Texto do documento:
- - - -
Numa sala de aula cheia, esse efeito se intensifica: mais pessoas, mais calor, menos concentração. Em vez de prestar atenção no conteúdo, o cérebro se ocupa de pensamentos como "queria uma água gelada" ou "precisava jogar uma água na cabeça". O resultado é um aprendizado prejudicado.
Os números ajudam a dimensionar o problema: 2024 foi o ano mais quente já registrado, 1,6 ºC acima da média do início da era industrial. Em cidades como Nova York, o desempenho escolar caiu até 50% em dias letivos com temperaturas acima de 38ºC em comparação com dias mais "amenos", acima de 32ºC.
No Brasil, a realidade já bate à porta. No Rio Grande do Sul, por exemplo, o ano letivo precisou ser adiado em meio a temperaturas que passaram dos 43 ºC. Sociedades médicas pediátricas alertam: crianças desidratam mais rápido, podem apresentar tontura, desmaios, exaustão, cãibras, insolação e, claro, mais irritabilidade e dificuldade de atenção.
- - - -
Listagem de dados:
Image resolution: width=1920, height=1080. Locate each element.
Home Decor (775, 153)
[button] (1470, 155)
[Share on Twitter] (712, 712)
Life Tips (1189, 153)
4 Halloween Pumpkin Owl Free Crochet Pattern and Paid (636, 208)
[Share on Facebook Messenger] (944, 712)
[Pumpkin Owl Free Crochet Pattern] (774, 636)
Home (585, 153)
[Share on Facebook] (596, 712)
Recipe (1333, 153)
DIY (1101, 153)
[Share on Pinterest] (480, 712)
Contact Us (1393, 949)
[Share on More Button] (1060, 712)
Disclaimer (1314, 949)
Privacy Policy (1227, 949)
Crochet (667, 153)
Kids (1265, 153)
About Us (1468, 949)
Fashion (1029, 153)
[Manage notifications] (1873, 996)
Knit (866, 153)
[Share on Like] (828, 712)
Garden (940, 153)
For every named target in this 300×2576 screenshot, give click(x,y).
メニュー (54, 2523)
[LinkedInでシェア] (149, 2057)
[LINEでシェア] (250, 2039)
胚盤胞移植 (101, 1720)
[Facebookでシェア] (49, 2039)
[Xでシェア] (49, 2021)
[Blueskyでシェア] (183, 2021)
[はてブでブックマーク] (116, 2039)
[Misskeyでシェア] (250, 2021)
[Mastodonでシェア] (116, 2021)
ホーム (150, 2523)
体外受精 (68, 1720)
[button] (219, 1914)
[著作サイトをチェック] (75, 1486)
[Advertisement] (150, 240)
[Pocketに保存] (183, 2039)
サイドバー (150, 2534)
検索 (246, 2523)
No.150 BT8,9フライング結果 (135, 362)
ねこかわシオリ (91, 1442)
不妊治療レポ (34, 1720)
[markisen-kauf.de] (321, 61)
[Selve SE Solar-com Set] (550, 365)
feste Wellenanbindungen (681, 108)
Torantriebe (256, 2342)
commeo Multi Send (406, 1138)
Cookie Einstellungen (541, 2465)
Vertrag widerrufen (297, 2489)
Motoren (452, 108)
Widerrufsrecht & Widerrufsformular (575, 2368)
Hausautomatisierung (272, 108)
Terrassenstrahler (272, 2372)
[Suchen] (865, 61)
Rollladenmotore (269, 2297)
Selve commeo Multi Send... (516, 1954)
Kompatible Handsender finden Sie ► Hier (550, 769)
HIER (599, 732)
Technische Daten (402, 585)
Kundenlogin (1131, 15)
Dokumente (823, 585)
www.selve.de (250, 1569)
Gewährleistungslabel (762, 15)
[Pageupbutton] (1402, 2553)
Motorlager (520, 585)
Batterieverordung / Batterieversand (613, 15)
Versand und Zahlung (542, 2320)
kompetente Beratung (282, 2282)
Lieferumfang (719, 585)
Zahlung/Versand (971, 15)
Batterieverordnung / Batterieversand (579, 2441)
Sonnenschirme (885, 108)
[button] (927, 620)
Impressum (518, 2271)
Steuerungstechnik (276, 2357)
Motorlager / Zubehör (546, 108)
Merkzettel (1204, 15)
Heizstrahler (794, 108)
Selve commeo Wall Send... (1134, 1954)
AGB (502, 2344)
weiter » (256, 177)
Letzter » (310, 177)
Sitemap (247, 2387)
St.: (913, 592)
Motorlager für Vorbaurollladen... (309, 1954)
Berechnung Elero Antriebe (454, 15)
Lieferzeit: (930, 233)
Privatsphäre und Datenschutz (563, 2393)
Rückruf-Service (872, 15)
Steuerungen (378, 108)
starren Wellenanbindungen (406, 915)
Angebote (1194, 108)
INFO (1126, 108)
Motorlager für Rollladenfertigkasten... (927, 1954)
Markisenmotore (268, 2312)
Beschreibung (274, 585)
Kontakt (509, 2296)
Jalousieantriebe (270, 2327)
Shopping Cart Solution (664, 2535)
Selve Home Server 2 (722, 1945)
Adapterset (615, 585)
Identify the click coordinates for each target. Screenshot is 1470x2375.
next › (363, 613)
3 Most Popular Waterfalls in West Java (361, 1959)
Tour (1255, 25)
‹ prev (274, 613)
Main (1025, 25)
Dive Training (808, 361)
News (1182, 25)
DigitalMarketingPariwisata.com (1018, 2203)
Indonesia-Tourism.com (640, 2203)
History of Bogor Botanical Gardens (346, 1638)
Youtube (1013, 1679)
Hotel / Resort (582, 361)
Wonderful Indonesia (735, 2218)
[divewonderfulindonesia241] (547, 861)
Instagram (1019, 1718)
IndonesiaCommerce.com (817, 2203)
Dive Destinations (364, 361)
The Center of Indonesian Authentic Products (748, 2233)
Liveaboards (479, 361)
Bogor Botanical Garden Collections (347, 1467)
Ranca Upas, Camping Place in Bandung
- - - -
Exercícios propostos:
[1] Copie o trecho do texto sobre o calor nas escolas de "Numa sala de" até "acima de 32ºC.", incluindo essas palavras.
[2] Responda sim ou não se cada afirmação concorda com o texto sobre o calor nas escolas e cite as palavras do texto que decidem: (a) 2024 foi o ano mais quente já registrado; (b) no Rio Grande do Sul, o ano letivo foi cancelado; (c) crianças desidratam mais devagar.
Os dados não serão usados nestes exercícios.

Respostas dos exercícios:
[1]
Numa sala de aula cheia, esse efeito se intensifica: mais pessoas, mais calor, menos concentração. Em vez de prestar atenção no conteúdo, o cérebro se ocupa de pensamentos como "queria uma água gelada" ou "precisava jogar uma água na cabeça". O resultado é um aprendizado prejudicado.
Os números ajudam a dimensionar o problema: 2024 foi o ano mais quente já registrado, 1,6 ºC acima da média do início da era industrial. Em cidades como Nova York, o desempenho escolar caiu até 50% em dias letivos com temperaturas acima de 38ºC em comparação com dias mais "amenos", acima de 32ºC.

[2]
(a) Sim: "2024 foi o ano mais quente já registrado".
(b) Não: "o ano letivo precisou ser adiado".
(c) Não: "crianças desidratam mais rápido".